What you will do.
Find the line with "Task: Enable Groß-/Kleinschreibung" in the records below. Output exactly from there until after the line with "Where should I", without pictures.

***** Records for the task

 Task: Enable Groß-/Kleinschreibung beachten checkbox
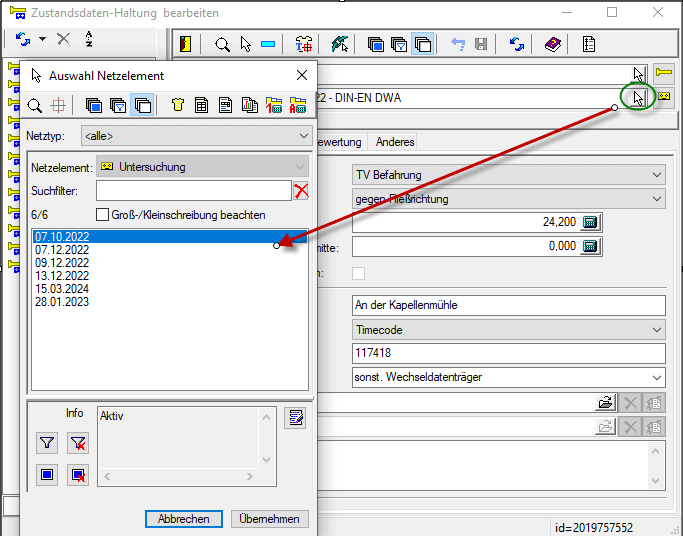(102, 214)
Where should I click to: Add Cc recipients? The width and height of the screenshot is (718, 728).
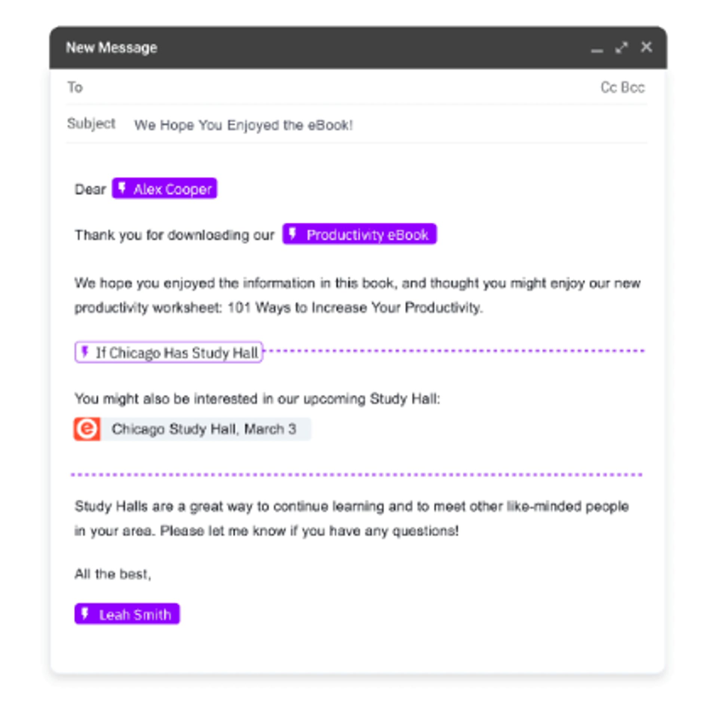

**********
***** Records for the task

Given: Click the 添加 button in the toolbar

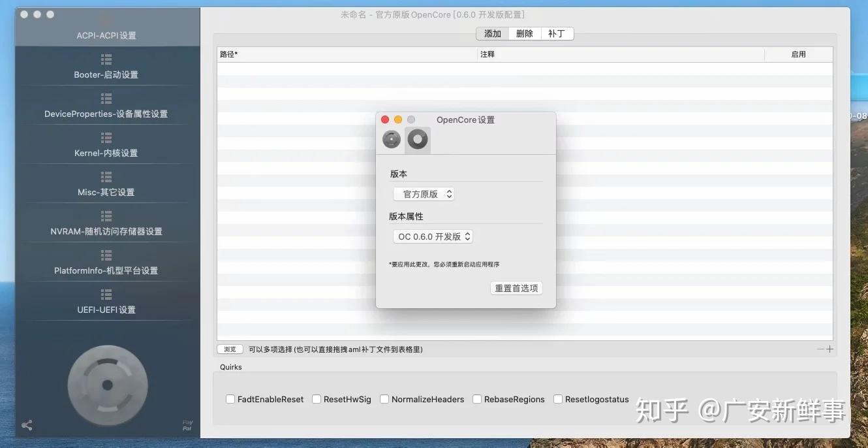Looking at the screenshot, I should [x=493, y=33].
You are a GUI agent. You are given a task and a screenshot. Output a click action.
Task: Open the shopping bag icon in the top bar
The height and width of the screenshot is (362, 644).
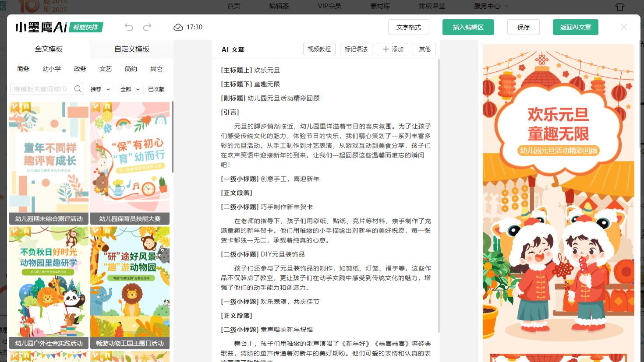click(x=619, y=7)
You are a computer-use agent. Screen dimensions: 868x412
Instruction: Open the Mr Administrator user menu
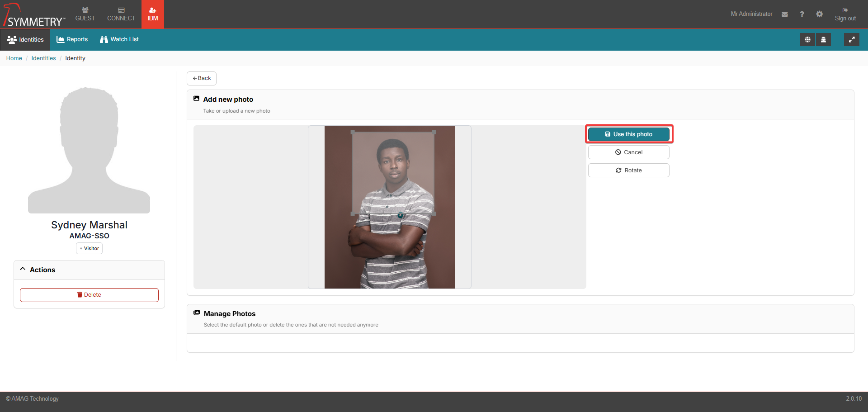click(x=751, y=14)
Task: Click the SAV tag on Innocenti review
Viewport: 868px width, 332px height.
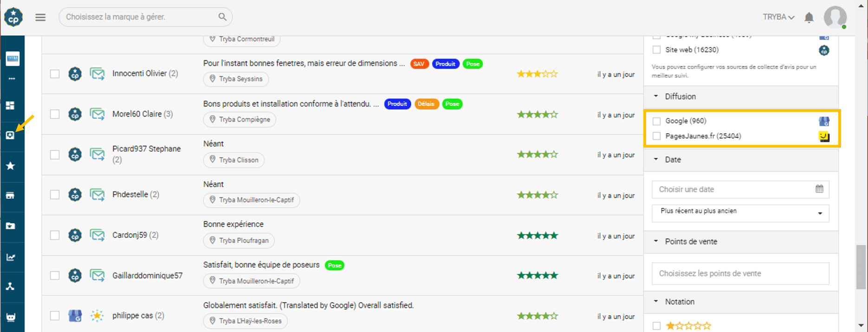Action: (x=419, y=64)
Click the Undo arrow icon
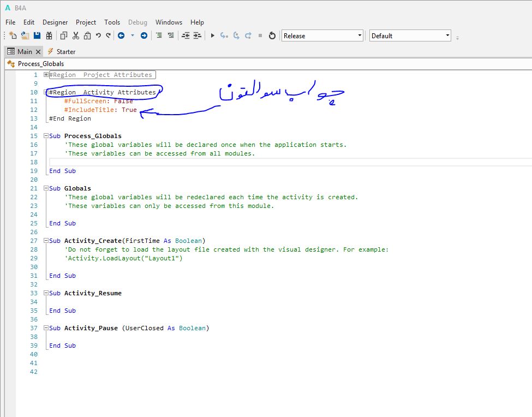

**********

Written answer.
 Task: Enable Groß-/Kleinschreibung beachten checkbox
(102, 214)
Where should I click to: Add Cc recipients? The width and height of the screenshot is (718, 728).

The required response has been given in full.